Honda Ballade
Honda has built up a formidable reputation in South Africa. The reputation encompasses value, quality and reliability. It is a hard earned and well-deserved reputation for the most part, and Honda continues to weave into the fabric of South African car culture. The curious thing about arriving at a solid and enviable reputation is that the very decisions and risks that took a company so far become risky themselves. The company no longer builds a reputation but defends one.
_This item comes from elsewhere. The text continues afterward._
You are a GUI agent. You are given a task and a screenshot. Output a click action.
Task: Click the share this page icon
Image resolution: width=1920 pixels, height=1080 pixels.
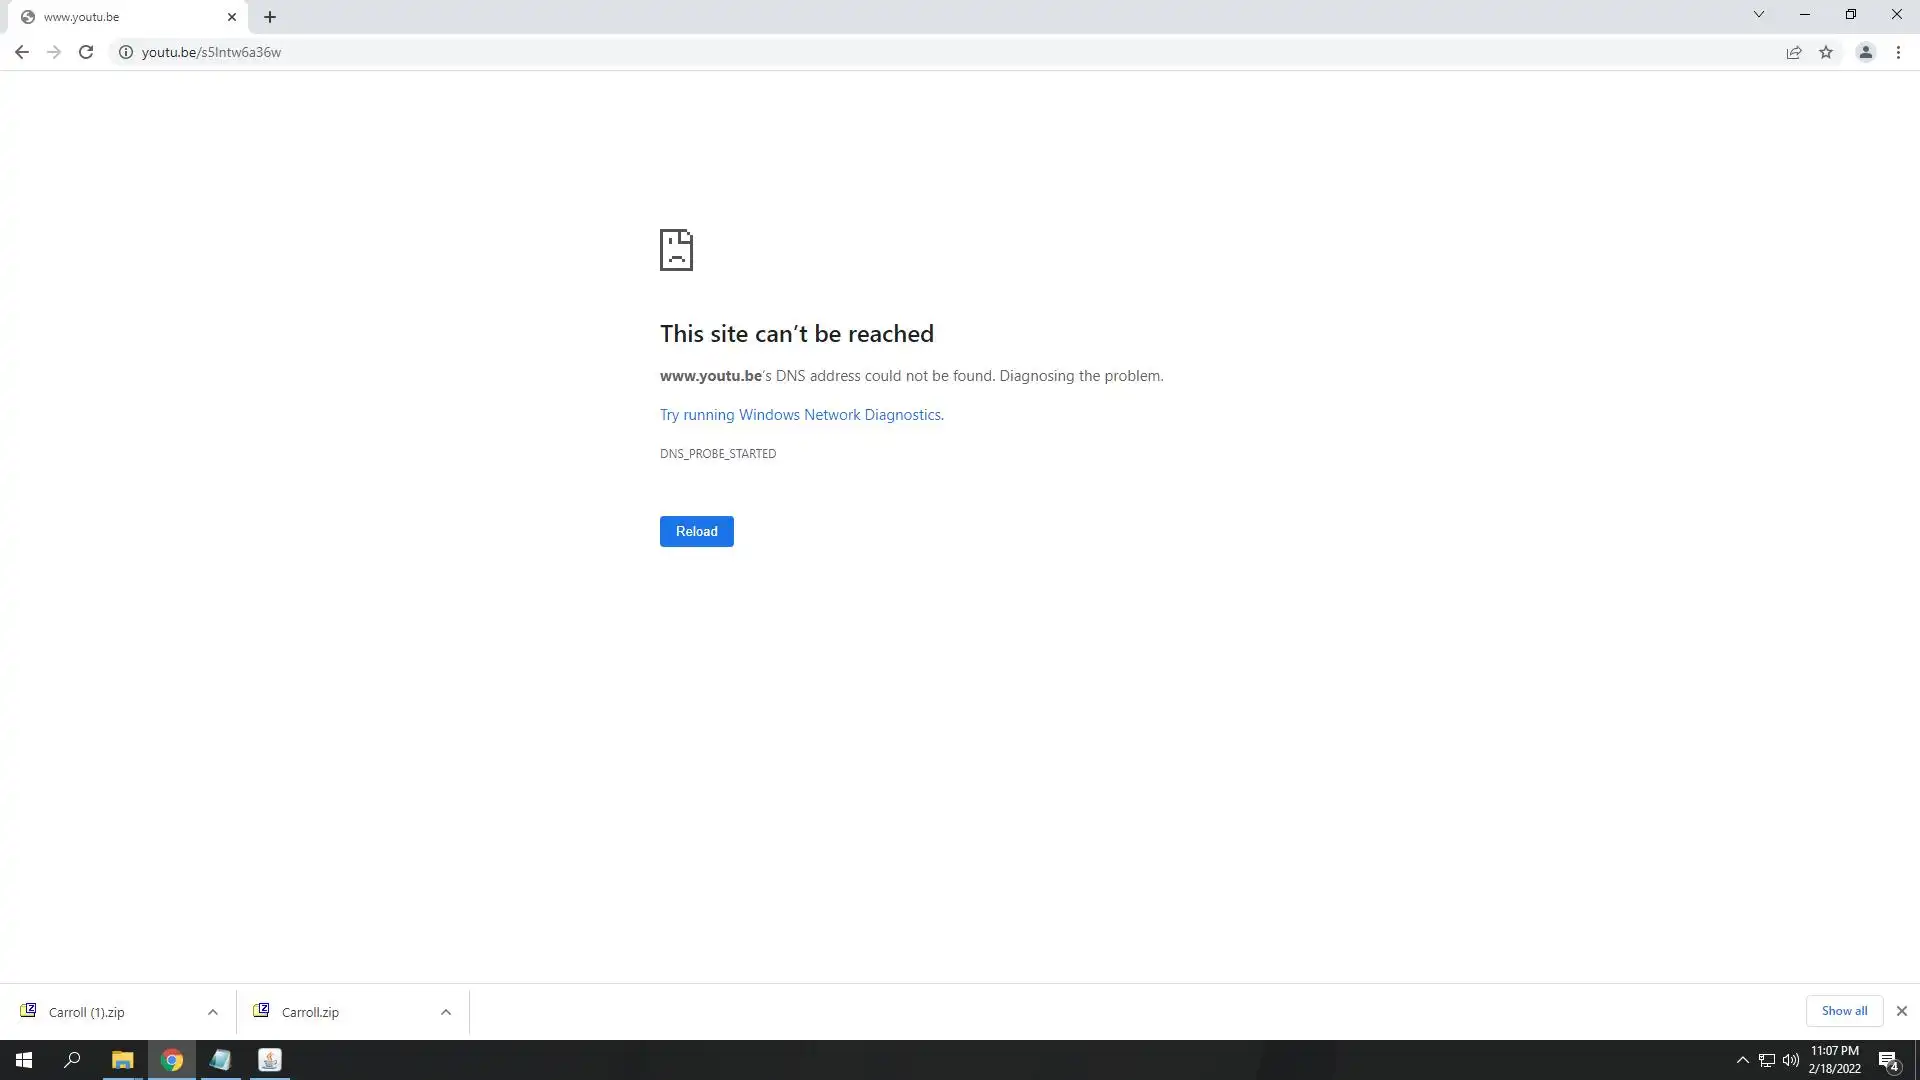[x=1794, y=52]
The Ballade is a much loved model, with a history as a nononsense fuss-free driving experience. If I were to have gotten into this new model a decade or two ago, I would have been totally impressed. The trouble is I wasn’t. I come to this after driving many of Honda's innovative and creative offerings. The new Ballade put simply, feels cheap. The interior is disappointing with materials usually only seen in economy models built in dubious countries. We expect more from a Japanese maker. Perhaps this is a result of this unit being built in that engineering mecca, Thailand? Whatever it is, on first glance the interior is a let down, with very little to sway your opinion. Even the factory fitted and Hondabranded Bluetooth kit felt aftermarket, failing to pause the integrated iPod connection and housed in the A-pillar with buttons, where in the duration of my 1 week test, I failed to identify a single one. It looks and works like an afterthought. The sound quality was also suspect with, unusually for modern OEM installations, a mic that made it hard for my callers to hear me. And this was the model they called the Elegance.
As always the nuts and bolts of a car are always in the suspension and drivetrain, and here we have uninspiring bordering on bland and bad. NVH levels are not good with intrusive wind noise at freeway speeds. The suspension is overly soft with excessive body roll in cornering for a modern sedan priced at just under R200k. The 88kw 1,5 litre engine feels lazy and the gearing in 5th a little low, perhaps as a consequence of needing to overcome lacklustre acceleration and resultant short gearing. The claimed 10 second sprint to 100km/h seems as ambitious as the 8l/100km consumption claim. The gearbox was however excellent. Either way this car is a drag in the daily cut and thrust of motoring, and passing manoeuvres will need to be well planned.
Simply put, the car has missed many opportunities to win hearts, but will still win many buyers due to the Ballade and Honda reputations. Not Honda's best in my opinion. The jury is divided and in recent debate with some other motoring hacks, there were many who felt it was a lot of space for the money. I hold fast and say that from R193,900 I expect more. From Honda I expect more and from a name like Ballade I expect more. Perhaps I would have been more impressed had this car not had the Ballade name on its boot and been position with far fewer niceties, a different price-point and been a value offering?